Since 1996-97, U.S. Internet policies and technology designs have had one common purpose, an absence of government, the definition of anarchy and unaccountable disorder.
These U.S. ‘Wild West’ Internet policies ensure minimal government accountability for corporate, technology, and individual online conduct on the U.S. Internet that mirrors most everything conducted in the real world.
Practically, this means there are no government duties or market incentives to protect people from online harm.
A stark U.S. conduct double standard of government accountability offline but not online, logically and universally subverts much conduct in America.
Opposing U.S. accountability conduct standards are inherently counterproductive, bipolarizing, and a nation divided.
They also present to the public and bad actors a two-faced U.S. policy of what is right vs. wrong and legal vs. illegal.
Dueling sets of rules are the antithesis of Constitutional rule of law, rights, due process, and equal protection.
A legal double standard also inverts incentives for everyone’s conduct from bringing out the best, to the worst in us.
It is common sense that U.S. Government policy should oppose, deter, prevent, and resolve threats, wrongdoing and harmful acts against people and America, not empower, tolerate, incentivize, and reward them.
Since 1996, five Administrations thirteen Congresses and sixteen Supreme Court Justices together, have neglected to protect people from harms and crimes online.
Government minimizing government to maximize efficiency and profit de-prioritized protecting people and America.
Overall, RUI research shows Wild West Internet policies have yielded self-defeating, regressive, and winner-take-all, macro effects that weaken America and make us less safe, secure, stable, united, prosperous, free, equal, fair, honest, and good.
We all struggle to understand what has gone so wrong in America. A RUI hypothesis and research conclusion is that universal U.S. Internet unaccountability policy on autopilot is a leading culprit of ‘America’s Weakening’ in the 21st century.
America clearly has rejected the good lessons of the American Revolution and its American Experiment that replaced royal tyranny with Constitutional authority, limited government, consent of the governed, rights, and rule of law.
President Lincoln’s Gettysburg Address encapsulated ideal government; “This nation, under God, shall have a new birth of freedom — and that government of the people, by the people, for the people, shall not perish from the earth.”

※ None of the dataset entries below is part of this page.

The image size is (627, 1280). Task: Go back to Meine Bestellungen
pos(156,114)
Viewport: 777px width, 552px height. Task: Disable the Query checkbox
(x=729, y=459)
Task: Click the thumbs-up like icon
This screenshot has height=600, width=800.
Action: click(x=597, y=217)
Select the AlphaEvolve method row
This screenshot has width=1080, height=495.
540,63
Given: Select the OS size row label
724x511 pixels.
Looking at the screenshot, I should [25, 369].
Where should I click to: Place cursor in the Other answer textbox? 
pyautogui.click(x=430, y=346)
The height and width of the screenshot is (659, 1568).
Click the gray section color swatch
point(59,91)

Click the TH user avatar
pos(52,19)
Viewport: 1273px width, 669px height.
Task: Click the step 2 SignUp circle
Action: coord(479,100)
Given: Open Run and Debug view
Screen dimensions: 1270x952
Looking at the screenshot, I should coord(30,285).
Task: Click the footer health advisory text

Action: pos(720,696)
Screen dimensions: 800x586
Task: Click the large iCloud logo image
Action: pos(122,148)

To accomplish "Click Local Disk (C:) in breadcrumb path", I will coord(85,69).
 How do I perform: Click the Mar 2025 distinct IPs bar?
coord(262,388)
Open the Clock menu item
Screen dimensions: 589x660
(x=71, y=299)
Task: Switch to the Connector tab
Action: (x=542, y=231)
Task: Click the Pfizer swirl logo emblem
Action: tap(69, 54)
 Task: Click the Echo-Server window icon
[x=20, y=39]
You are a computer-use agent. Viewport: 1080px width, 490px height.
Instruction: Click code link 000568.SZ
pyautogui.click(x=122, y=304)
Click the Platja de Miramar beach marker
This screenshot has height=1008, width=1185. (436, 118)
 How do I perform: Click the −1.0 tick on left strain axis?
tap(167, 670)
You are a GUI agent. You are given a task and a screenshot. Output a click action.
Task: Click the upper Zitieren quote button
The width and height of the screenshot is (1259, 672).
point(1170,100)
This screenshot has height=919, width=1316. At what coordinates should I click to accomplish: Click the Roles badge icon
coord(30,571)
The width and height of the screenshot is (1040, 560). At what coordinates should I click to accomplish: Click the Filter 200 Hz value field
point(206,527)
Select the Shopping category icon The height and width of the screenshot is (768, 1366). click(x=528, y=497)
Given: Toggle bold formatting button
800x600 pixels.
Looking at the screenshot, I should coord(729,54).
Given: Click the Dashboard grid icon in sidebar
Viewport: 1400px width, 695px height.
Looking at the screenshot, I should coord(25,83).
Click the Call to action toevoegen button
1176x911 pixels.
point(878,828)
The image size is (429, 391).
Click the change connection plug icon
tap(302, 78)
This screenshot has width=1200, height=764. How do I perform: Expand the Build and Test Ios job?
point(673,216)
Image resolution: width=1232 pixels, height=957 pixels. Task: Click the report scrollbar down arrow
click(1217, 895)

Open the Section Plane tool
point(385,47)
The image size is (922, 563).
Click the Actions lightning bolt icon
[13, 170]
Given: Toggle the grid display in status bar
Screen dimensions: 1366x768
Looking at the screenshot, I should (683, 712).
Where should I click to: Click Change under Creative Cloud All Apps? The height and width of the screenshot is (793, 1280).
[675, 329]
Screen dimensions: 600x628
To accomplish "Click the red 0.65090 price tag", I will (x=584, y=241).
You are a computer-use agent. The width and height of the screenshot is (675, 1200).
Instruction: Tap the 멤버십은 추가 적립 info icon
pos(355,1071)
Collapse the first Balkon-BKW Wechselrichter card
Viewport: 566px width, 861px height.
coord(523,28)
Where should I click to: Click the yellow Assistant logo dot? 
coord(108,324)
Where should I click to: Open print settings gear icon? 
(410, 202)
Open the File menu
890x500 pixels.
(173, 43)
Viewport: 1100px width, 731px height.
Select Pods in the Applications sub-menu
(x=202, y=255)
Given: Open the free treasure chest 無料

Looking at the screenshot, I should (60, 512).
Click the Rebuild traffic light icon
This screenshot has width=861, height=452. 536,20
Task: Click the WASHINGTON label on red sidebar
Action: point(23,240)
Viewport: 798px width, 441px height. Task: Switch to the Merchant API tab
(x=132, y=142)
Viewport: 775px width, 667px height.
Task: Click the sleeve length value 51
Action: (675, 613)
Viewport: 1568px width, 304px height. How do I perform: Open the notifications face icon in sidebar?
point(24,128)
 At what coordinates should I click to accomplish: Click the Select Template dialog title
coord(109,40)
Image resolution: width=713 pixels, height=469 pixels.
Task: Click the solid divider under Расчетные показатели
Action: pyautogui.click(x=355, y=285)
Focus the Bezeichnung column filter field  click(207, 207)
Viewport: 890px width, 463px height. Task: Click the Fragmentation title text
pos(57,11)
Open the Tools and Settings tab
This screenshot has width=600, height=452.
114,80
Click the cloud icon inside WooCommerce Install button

That ideal “government for the people” has perished online. Instead, we’ve surrendered America’s good government ideals to the anarchism of the Internet Revolution and an American Anarchy Experiment of minimal government online.
The absence of America’s good government limits, rights, and rule-of-law online, has practically forfeited Americans to the impunity of technology and corporate self-regulation. ‘We the People’ have no rights or recourse online.
Universal U.S. anarchic Internet policy on autopilot is less akin to ‘government of the people, by the people, for the people’ and more akin to a 21st century dystopian government of technology elites, by technology elites, for technology elites.
President Eisenhower warned against this existential problem of “misplaced power:” “We must also be alert to the equal and opposite danger that public policy could itself become the captive of a scientific-technological elite.”
That five Administrations thirteen Congresses and sixteen Supreme Court Justices have since 1996 all consistently prioritized protection the interests of the Internet industrial complex over protecting the American people from out-of-control harms and crimes online, indicates that there must be extraordinary Internet regulatory capture of government at work here.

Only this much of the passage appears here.